**PASSAGE TO READ:**
____

The Power View tool is meant to be run remotely, including from a service linked to a SQL Azure cloud-based database, so this is indeed a Web application. Technically, it may run from any browser that supports Silverlight. As with charting in Excel, you point Power View to your source and adapt the visualizations to best suit how that data may be explained to a viewer, and you do so without impacting the data itself.
One new tool called the slicer, added to the project during its public preview phase (proof that Microsoft can indeed incorporate good suggestions during a public preview), lets the user select a segment of data in a table to pull out and either highlight in the context of the bigger chart, or demonstrate within a separate graph. Then by creating what Power View calls cards, you can take a record about one of the items depicted in a chart – for example, one of the factors that the chart is comparing, like HP’s share price to Dell’s or Angus cattle prices compared to Hereford – and generate what Metro would call a “tile” for that item.
The card can show a picture and some recent data about the item, and clicking on it can trigger the chart to “pivot” around it, showing either the highlight or the slice you created earlier.
The result might have you imagining producing your weekly meetings the way CNN’s John King dances around his big board on Election Night, poking on-screen cards by hand and watching the results zoom into the foreground.

____

Stored records:
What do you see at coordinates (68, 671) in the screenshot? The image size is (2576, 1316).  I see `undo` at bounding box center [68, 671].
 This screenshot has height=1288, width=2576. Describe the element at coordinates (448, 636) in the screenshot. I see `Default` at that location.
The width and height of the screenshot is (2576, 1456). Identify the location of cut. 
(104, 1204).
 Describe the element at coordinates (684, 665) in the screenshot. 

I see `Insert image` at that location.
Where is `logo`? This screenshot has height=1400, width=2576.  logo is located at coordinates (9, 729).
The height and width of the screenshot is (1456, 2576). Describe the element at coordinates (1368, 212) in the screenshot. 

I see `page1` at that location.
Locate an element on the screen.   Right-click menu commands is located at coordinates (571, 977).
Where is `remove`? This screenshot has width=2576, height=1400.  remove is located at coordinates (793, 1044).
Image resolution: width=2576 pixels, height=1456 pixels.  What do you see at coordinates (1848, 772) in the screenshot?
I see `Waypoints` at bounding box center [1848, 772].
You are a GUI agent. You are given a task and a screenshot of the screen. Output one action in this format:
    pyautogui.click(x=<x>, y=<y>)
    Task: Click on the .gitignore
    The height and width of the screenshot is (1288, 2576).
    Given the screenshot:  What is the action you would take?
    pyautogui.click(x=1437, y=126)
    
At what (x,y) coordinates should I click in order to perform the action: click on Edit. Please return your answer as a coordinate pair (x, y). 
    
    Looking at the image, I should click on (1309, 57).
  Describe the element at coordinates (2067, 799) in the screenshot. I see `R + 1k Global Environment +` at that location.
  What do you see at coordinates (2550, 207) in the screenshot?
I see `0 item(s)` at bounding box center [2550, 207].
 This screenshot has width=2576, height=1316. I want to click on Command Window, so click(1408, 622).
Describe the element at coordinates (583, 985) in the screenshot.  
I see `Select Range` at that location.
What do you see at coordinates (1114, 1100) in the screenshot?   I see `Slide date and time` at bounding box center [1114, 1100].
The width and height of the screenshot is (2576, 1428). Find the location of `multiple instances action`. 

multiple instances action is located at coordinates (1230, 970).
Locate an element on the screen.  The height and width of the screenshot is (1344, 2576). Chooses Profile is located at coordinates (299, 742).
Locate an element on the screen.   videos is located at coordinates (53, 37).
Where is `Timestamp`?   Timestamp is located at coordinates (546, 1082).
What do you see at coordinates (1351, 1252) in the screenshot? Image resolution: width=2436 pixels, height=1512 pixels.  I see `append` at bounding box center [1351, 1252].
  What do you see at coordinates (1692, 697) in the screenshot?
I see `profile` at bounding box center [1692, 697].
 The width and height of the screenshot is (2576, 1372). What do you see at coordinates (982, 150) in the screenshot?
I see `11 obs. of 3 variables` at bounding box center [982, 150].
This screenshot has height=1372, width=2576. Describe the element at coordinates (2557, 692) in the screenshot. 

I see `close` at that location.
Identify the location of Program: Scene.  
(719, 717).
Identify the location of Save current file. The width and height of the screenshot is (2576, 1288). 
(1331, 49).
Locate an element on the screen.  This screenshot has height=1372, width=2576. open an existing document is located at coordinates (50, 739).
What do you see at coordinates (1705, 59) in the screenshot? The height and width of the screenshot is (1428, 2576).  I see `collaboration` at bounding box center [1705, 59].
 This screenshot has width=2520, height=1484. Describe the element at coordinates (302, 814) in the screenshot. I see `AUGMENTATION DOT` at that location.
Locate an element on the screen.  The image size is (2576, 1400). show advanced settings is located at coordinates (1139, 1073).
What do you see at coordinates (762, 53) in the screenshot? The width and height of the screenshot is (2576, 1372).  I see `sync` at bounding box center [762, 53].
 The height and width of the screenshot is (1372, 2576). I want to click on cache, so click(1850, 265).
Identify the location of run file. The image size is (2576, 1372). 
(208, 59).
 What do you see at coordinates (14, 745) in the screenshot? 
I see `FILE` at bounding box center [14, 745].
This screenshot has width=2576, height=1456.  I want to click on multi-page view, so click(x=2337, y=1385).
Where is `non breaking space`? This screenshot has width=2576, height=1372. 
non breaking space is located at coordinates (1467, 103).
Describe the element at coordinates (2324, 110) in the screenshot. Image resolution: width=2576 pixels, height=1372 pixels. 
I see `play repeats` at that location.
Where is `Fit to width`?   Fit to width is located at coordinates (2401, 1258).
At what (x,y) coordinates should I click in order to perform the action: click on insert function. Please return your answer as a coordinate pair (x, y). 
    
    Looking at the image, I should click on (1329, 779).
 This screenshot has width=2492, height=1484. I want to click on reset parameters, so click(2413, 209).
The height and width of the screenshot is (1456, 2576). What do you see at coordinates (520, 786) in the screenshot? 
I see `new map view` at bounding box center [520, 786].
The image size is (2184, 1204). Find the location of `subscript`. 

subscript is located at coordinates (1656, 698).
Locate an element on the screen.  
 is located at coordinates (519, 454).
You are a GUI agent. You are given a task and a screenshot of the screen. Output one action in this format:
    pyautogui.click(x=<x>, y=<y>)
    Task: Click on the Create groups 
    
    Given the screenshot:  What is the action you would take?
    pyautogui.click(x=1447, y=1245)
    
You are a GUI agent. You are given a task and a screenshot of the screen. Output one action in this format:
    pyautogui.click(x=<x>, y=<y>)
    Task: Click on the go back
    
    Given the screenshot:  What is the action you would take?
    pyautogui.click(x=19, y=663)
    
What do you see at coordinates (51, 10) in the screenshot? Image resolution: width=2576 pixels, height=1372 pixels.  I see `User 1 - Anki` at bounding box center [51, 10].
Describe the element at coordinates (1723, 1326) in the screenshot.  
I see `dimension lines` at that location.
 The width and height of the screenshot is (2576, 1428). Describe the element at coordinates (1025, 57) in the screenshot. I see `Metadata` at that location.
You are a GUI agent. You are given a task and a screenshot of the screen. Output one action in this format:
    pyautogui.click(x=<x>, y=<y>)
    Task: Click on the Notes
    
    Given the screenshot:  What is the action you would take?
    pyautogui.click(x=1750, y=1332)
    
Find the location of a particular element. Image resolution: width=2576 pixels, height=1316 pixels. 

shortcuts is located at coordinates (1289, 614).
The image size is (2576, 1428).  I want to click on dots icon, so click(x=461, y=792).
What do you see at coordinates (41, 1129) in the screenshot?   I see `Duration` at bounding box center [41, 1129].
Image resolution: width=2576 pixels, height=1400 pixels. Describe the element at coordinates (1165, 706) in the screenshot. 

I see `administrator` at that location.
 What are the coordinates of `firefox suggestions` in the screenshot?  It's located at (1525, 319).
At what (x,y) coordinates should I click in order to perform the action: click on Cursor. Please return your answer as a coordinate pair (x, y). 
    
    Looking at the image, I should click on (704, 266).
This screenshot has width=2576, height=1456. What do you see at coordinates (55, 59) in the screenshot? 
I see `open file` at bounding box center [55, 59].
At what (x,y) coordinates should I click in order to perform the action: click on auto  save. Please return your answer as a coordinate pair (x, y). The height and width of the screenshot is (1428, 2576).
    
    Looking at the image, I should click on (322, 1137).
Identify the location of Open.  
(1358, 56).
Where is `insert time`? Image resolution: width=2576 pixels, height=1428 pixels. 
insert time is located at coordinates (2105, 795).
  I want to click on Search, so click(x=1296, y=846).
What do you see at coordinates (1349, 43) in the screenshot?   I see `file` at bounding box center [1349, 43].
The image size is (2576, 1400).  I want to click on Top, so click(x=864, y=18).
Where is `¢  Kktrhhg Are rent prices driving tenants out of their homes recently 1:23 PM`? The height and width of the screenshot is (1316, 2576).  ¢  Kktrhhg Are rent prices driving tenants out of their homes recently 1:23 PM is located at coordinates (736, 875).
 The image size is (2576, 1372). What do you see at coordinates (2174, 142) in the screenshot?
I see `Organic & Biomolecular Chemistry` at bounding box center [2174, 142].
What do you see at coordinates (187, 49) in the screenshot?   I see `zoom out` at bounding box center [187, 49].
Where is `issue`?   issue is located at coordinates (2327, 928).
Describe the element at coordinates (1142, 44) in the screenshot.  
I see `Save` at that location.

____

**TASKS FOR THIS EXERCISE:**
1 - Answer these questions about the Power View passage:
(a) Which browser capability does Power View need in order to run?
(b) Which tool was added to the project during its public preview phase?
(c) What can clicking on a card make the chart do?
2 - Write the next paragraph of the Power View passage, picking up after its final sentence.

**ANSWER SECTION:**
1 -
(a) It can run in any browser that supports Silverlight.
(b) The slicer was added during the public preview phase.
(c) Clicking on a card can make the chart "pivot" around that item, showing either the highlight or the slice created earlier.

2 -
History has demonstrated that if one of the teams at Microsoft believes so sincerely in their technology that they don’t want it to die, bestowing upon it the word “Power” gives it an almost magical ability to survive, and perhaps even thrive. During the development of Windows Server 2003, a truly revolutionary command line tool code-named Monad threatened to invalidate the need for a graphical operations management tool. In 2006, its developers managed to get its name changed to PowerShell, and though executives refused to enable it to ship with the server itself, the company agreed to distribute it for free from its Web site. It was a fateful decision; at a time when other companies had already discovered the tremendous power of free distribution, Microsoft decided to distribute PowerShell for free, perhaps with the intent of watching it dwindle and fade away.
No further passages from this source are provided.